As was the case with the Great War conscription only affected those old boys of Foyle College who were resident in Britain. Accordingly the vast majority of the three hundred and sixty seven who responded to the call to arms were volunteers. Thirty nine of their number were not to return. Their sacrifice was acknowledged, honoured and remembered on a memorial handed over to the school by the Old Boys' Association on Thursday 12th January 1950. The dedication service took place in the School Hall with the entire school in attendance together with many of those who had served and survived.
The service opened with the appreciative words of, "O God, our help in ages past ..." Colonel H. I Cunningham then read from Revelation VII, 11-17. and this was followed by words of commemoration by Rev W. I. Steele. The assemblage then all joined in the Lord's Prayer. This was followed by the Headmaster, W. A.C. McConnell M.A reading out the names of the fallen:-
James Logan Adair
Finlay Kerr Austin
Stanley Maurice Austin
Ernest Henry Mackenzie Barr
Tudor Beattie
Walter John Best
Robert Desmond Connell
James Gilbert Crawford
Peter Day
Andrew Woodrow Dunn
Ronald Desmond Fletcher
James Edgar Glendinning
William Harpur
William Cecil Harris
Hugh Desmond Kelly
Mark Kerr
George Newman Laslett
George Ian Wikson Lusk
William McDermott
James Nesbitt McGranahan
Thomas Stanley Clarke McKee
William Alexander McKinley
James McNeary
Robert AllisonMcPhillimy
James Lyle Douglas Mark
Kenneth Arthur Marriott
William Ernest Norman Maxwell
William Daniel Miles
Samuel Cecil Morrison
Alastair William Perry
John Alexander Ree
Maurice Cheyne Reid
William Gardner Shannon
John Alexander Smyth
James Dickson Stewart
James Watson
Hubert Weir
Robert Wilson
Robert Gilmour Young
Captain A. F. Pugsley, C.B., D.S.O., RN then proceeded to unveil the memorial. Group Captain P. D. Cracroft, A.F.C read an extract from the Funeral Oration of Pericles. These words may be of considerable antiquity and the values they honour may be old fashioned and some might say irrelevant in the twenty first century but whenever I hear them I always have that lump in my throat and have to surreptitiously, as the lyrics tell me, " wipe that tear baby dear from your eye."
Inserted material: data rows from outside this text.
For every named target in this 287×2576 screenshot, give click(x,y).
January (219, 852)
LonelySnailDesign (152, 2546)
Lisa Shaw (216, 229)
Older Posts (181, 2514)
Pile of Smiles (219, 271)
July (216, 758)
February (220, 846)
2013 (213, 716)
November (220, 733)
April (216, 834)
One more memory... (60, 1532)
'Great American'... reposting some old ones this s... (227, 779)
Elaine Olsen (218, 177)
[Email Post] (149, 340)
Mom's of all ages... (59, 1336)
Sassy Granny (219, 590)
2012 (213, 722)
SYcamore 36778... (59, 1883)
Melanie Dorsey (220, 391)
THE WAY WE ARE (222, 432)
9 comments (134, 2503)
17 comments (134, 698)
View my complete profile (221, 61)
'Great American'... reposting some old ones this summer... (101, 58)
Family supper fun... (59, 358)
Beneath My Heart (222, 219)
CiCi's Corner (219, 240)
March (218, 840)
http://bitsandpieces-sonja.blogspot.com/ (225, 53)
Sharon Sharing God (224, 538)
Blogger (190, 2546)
" Let your thoughts dwell day by day on your country's true greatness and when you realise all her grandeur, remember it is a heritage won for you by dauntless men who knew their duty and did it. In the hour of trial the one thing they feared was dishonour - they failed not their Motherland but laid their gallant lives at her feet. In one great host did they give themselves to death: but each one, man by man, has won imperishable praise, each has gained a glorious grave - not the sepulchre of earth wherein they lie, but the living tomb of everlasting remembrance wherein their glory is enshrined, remembrance that will live on the lips, that will blossom in the deeds of their countrymen the world over. For the whole earth is the sepulchre of heroes, monuments may rise and tablets be set up to them in their own land, but on the far off shores there is an abiding memorial that no pen or chisel has traced, it is graven, not on stone or brass, but on the living heart of humanity. Take these men for your example. Like them, remember that prosperity can only be for the free, that freedom is the sure possession of those alone who have the courage to defend it."
The dedication of the memorial was then performed by the Dean of Derry and Rector of the Parish of Templemore, The Very Rev. L. R. Lawrenson. This was followed by the sounding of the Last Post and Reveille. That concluded Captain Thomas A. Irvine, R.A. (T.A.) handed over the memorial on behalf of the Old Boys' Association to the Deputy Chairman of the Board of Governors, J. C. Eaton J.P. The School then joined in the singing of, " For all the saints who from their labours rest ..," The service concluded with the Benediction and the singing of the National Anthem.